To further improve the navigation approach, in the first instance we aim to improve the tumor segmentation and resection visualization during the resection process. In a second instance vascular structures are to be included. Currently, the tumor is approximated by a single US slice which can be problematic in tumors with irregular shapes. This could be solved with a multi-slice segmentation method, which combines the results into a 3D mesh. Whereas the vascular structure is less important in these small resections, it is critical for larger resections, where large blood vessels must be clipped. In other instances, one might slightly reorient the resection shape to avoid such structures even if it causes a larger resection volume. In smaller resections, the blood vessels can be easily coagulated with modern resection devices.

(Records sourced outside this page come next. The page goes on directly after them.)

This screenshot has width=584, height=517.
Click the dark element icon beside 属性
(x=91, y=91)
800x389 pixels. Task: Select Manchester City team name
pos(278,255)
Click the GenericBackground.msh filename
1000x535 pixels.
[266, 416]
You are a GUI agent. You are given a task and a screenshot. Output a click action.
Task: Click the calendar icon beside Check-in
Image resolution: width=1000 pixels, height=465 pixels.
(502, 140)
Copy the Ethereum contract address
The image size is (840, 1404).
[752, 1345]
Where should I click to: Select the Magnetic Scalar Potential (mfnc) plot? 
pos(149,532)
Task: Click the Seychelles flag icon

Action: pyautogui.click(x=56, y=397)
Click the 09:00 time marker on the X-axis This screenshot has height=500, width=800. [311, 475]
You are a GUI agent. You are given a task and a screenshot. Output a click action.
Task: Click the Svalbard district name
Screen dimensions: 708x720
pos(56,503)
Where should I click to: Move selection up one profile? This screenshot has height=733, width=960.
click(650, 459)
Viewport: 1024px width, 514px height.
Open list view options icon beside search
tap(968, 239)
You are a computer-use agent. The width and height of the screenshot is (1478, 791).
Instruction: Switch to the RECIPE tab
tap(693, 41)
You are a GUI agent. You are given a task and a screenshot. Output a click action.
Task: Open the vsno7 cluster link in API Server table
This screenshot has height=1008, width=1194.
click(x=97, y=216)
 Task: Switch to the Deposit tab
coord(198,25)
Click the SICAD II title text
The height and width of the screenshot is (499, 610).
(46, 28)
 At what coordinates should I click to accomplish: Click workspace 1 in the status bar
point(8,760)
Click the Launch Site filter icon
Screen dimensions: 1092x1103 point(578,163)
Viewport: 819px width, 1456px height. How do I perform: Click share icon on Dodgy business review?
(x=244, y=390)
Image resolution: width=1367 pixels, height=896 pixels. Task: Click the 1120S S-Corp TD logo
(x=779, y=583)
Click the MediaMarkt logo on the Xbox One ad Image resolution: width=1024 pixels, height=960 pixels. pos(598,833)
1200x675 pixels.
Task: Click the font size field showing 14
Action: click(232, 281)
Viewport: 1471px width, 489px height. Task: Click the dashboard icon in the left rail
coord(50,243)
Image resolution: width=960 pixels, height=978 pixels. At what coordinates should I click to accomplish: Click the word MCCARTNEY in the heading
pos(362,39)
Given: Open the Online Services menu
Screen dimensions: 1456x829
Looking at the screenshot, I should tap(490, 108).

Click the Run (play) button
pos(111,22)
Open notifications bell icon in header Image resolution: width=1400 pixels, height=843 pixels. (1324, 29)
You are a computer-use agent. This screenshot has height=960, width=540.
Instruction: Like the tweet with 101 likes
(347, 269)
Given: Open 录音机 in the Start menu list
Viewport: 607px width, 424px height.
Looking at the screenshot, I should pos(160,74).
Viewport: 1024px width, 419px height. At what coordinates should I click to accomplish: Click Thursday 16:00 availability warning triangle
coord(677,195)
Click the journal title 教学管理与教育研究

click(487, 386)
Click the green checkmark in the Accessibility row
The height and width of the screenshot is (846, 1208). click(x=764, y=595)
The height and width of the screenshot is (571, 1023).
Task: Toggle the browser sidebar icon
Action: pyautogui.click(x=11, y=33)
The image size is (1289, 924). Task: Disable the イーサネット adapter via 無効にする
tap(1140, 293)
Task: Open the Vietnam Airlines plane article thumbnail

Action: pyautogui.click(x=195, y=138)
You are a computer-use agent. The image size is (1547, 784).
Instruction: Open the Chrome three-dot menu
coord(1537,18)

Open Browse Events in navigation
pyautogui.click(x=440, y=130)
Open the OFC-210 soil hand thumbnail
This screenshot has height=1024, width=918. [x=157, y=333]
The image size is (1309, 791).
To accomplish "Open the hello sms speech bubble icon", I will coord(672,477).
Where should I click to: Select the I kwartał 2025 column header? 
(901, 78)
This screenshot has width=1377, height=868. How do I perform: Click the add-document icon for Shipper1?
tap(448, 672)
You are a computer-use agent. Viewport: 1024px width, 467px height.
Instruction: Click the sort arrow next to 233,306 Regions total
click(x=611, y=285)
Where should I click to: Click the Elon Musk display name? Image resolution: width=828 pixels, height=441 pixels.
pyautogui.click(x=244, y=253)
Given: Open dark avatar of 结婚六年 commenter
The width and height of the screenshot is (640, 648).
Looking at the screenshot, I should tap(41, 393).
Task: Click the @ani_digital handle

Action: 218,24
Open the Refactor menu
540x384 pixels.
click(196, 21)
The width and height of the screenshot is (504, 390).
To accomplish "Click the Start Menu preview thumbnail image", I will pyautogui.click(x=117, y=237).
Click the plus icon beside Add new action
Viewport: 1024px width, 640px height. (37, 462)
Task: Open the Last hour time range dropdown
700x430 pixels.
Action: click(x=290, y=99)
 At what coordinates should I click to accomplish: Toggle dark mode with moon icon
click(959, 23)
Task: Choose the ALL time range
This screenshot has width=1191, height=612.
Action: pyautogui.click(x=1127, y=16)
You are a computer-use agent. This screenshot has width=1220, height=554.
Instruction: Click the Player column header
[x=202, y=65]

Based on the pre-clinical data presented in this work, a clinical pilot trial with 10 patients is currently being prepared and planned to start beginning of 2020.
V. Conclusions
Using intraoperative ultrasound-based anatomical models for navigation in liver surgery might help to achieve a higher rate of negative resection margins in non-anatomical resections of liver tumors while sparing as much healthy liver tissue as possible. This technique might be a useful tool especially for less experienced surgeons since it augments the conventional intra-operative ultrasound imaging.
Supplementary Materials
The supplementary material consists of two videos showing parts of the planning and resection process from the ex-vivo experiments. Video 1 shows the surface scanning method with the 3D screen view and a blended view of the liver view. Video 2 shows the resection process, from the initial marking until the specimen is removed, with the view of the liver and blended view of the 3D screen.
Acknowledgments
The authors would like to thank Dr. med. Martin Maurer for his help with the imaging of the resection specimen.
Funding Statement
This work was supported by the H2020-MSCA-ITN under Project 722068 HiPerNav.